Она так и не сумела объяснить себе, что же это произошло тогда, когда её маленькая, детская, исцарапанная ладошка – впервые – коснулась его тонких пальцев; только вся её жизнь с того мига превратилась в неистовый бег ему навстречу. Бег, бег, полёт – в тёмные лабиринты земной памяти, в страшные сказки, в туманные дали… Она была падающей звездой, стремительно вонзившейся в дорожную пыль. Она говорила - с ним, говорила много, как никогда прежде, даже с Рони, и путанные её рассказы – детские страхи и самые сокровенные мечты – вплетались в затейливый узор того понимания бытия, того видения мира, который вдруг раскрылся перед ней, как некая таинственная дверь, при первых звуках его голоса. Это давало такую радость полёта, такой восторг: ты тоже? ты знаешь? ты понимаешь? слов не нужно? – что земная твердь уходила из-под ног и привычка чувствовать себя везде чужой пряталась во всхлипах ветра, и не нужно было больше бояться, балансируя, как канатоходец на узенькой проволоке, которая другим казалась широкой дорогой, потому что стоило покачнуться, оступиться – подхватывала та самая рука, уже однажды протянутая над бездной неверия. Яска совсем разучилась ступать мелкими шажками над неведомой пропастью – она бежала, летела, рвалась, твёрдо зная, что даже если упадёт, то непременно поднимется, должна будет подняться на ноги и – улыбнуться, потому что – он же ждёт её.
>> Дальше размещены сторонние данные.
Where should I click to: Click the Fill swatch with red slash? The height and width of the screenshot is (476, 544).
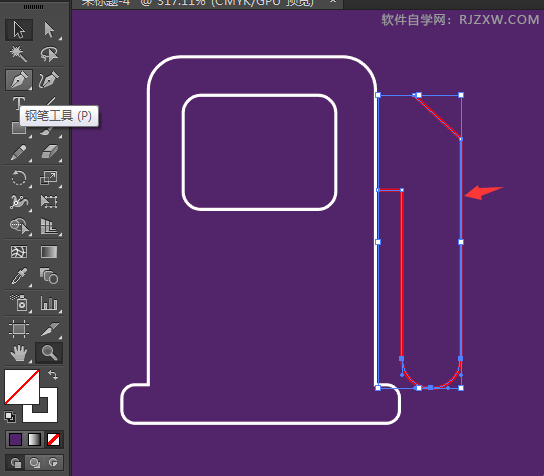point(22,387)
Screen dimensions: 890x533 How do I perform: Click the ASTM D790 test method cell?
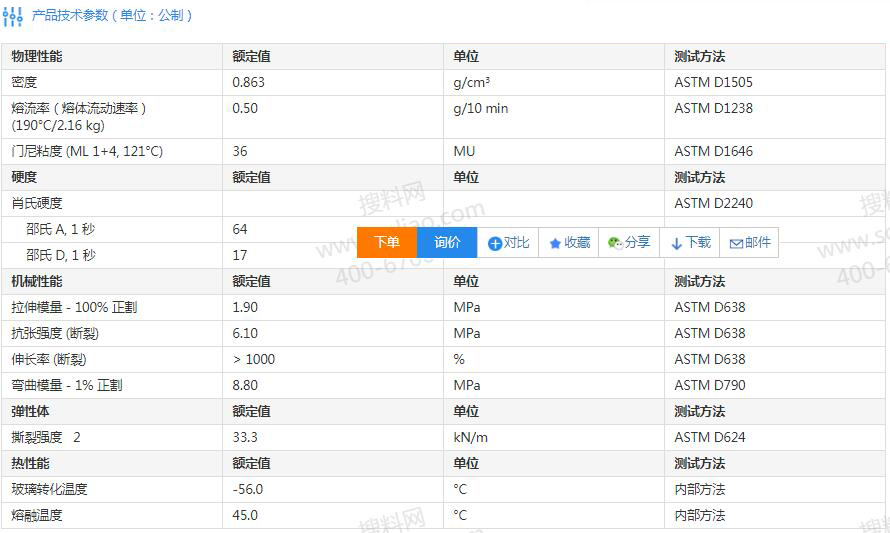(x=709, y=386)
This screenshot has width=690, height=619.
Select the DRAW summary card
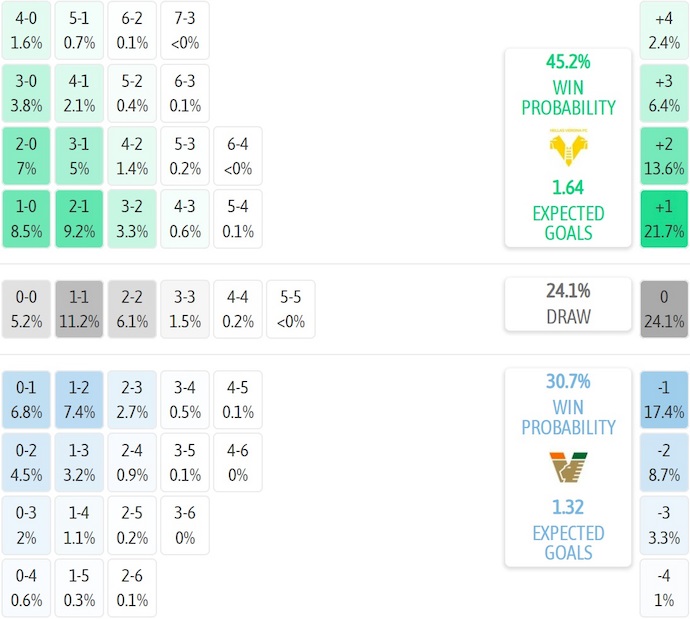pos(567,304)
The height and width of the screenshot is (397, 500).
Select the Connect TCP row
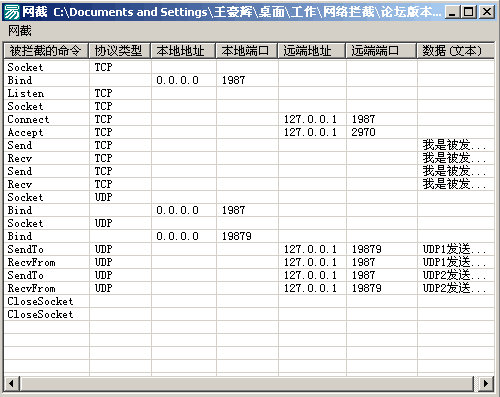click(x=249, y=119)
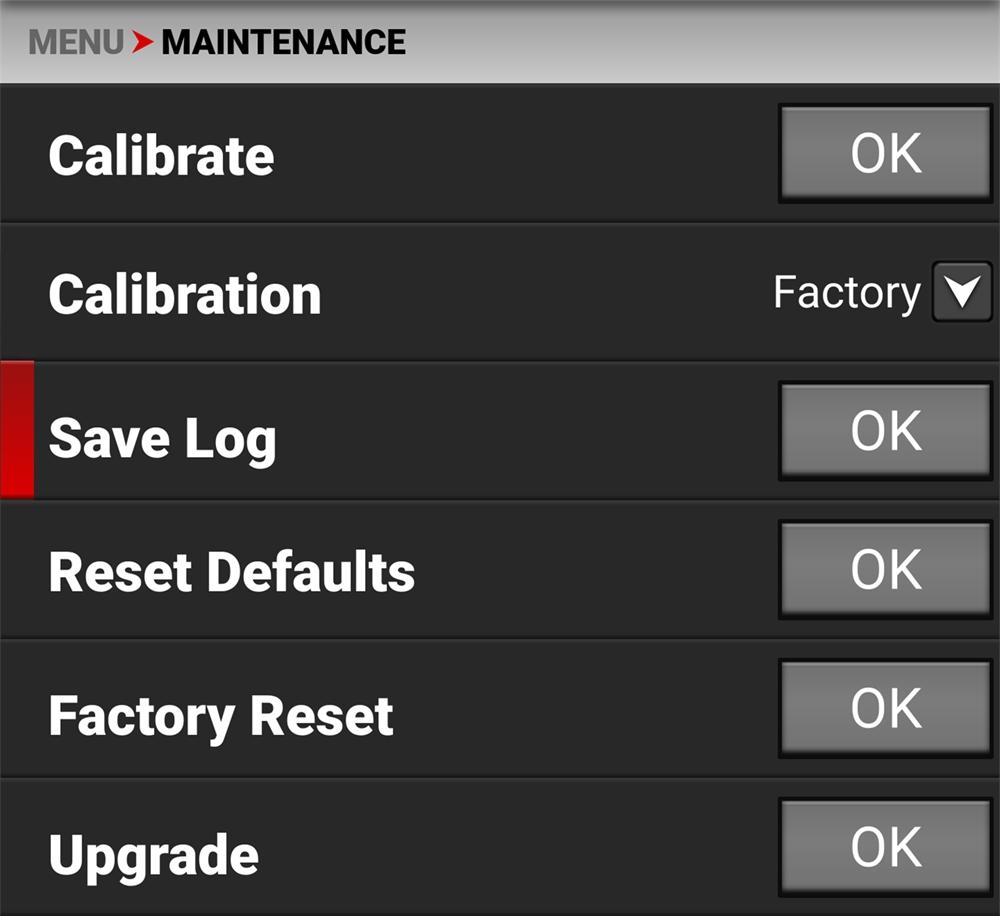Click blank area of Calibration row
Viewport: 1000px width, 916px height.
click(540, 293)
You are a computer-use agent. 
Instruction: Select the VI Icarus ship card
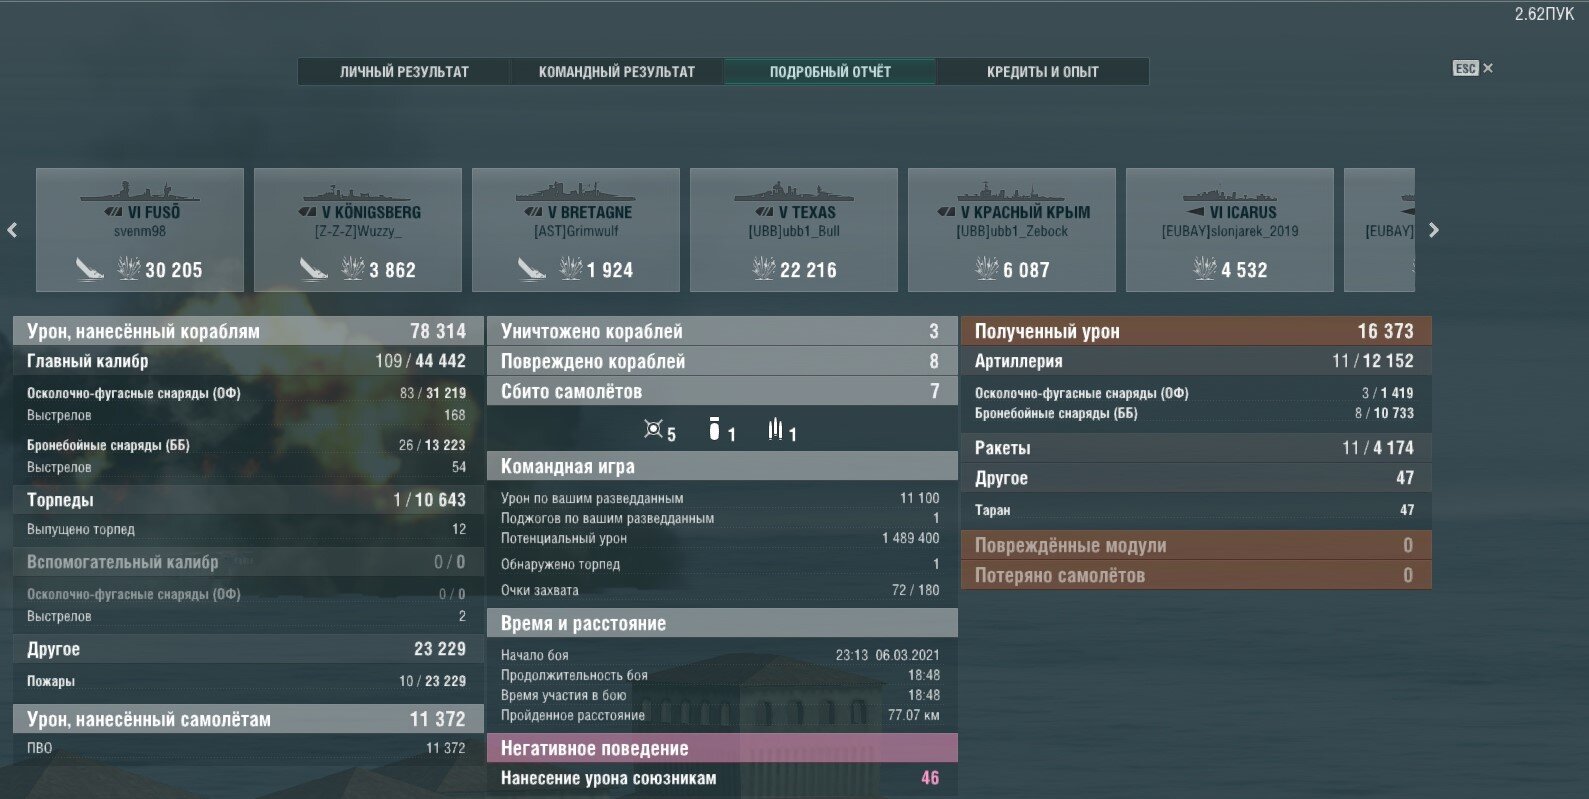coord(1230,230)
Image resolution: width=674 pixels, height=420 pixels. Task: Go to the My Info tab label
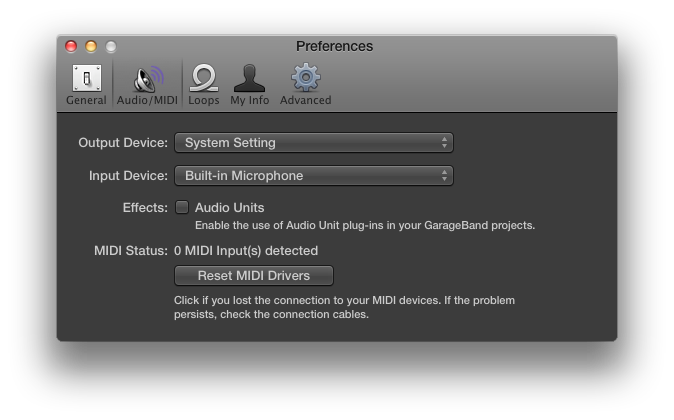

Он ждёт, ждал и будет ждать её всегда, чтобы она пришла сквозь века, сквозь рушащиеся миры, потому что если так – ещё не было, то непременно должно быть, потому что в имени её – свет раннего утра, жар восходящего солнца,  а во взгляде его – древняя сила неоскверненной ещё земли, юной и торжественной, как всё, рождённое в начале времён…

И она – бежала, летела птицей по узким улочкам Яшмета, не смея ни разу споткнуться, смертельно боясь, что хрупкая, ею же самой сочинённая сказка может не выдержать и распадётся на части, развеется в пыль; бежала, бежала, летела, как перегороженный поток, разбив плотину, устремляется к морю, как ветер мчится, сминая ковыль в холмах, бежала, никого не видя и не слыша, чувствуя, как сердце готово выскочить из горла; а мира вокруг больше не было, он обернулся глупой выдумкой, и единственное, что осталось – бег, ветер, бьющий в лицо, запах трав и последнее усилие, после которого она всё же спотыкалась и падала – в протянутые к ней руки, слышала всё тот же голос – глубокий, звучный, мелодичный, тот, за которым готова была следовать без разговоров, куда угодно, хоть – на край вселенной…



 

***

Осень пришла ранняя и холодная, дожди шли почти каждый день, Дед сердился, заставляя Яску выходить в самый жестокий ливень, стрелять против ветра, а потом часами искать стрелы в мокрой траве, ползая в грязи или карабкаться за ними на крышу, чтобы вырвать из скрипучего флюгера. Яска смотрела исподлобья колючим яростным взглядом, злилась, уходила в холмы до глубокой ночи. Старик сыпал проклятиями, грозился, что не пустит её больше на порог, но, стоило лишь мелькнуть за окошком рыжим кудрям, тотчас же мчался к двери.

Она приходила хмурая, садилась молча, пила обжигающий отвар, ежеминутно оглядываясь с нескрываемой надеждой.

- Яска, может быть, ты скажешь наконец, что с тобой происходит? – кеор присел на корточки рядом со съёжившейся фигуркой, коснулся судорожно стиснутого кулачка.

- Я не знаю, - сверкнула глазищами, - не знаю, не знаю, не знаю!

Она вскочила, уронив полупустую кружку.

- Я не знаю! – топнула ногой для большей убедительности, заметалась по комнате, размахивая длинными руками – резко стремительно – пальцы мелькали в воздухе диковинными когтями, браслеты привычно звенели, а она всё ускоряла шаги, так что скоро стало просто невозможно уследить, и ничего не видела перед собой, обводя безумным взглядом стены, поднимая вихрь медных искр, каждый раз встряхивая лохматой гривой…

Меор покачал головой. Может, тот урос был прав? Может, всё происходит чуть быстрее, чем они, умники-предсказатели, рассчитывали? Может, дракон уже вырос и вот-вот проклюнется сквозь хрупкую скорлупку человеческого тела? Скоро, очень скоро? И никто не сумеет удержать его? Никто?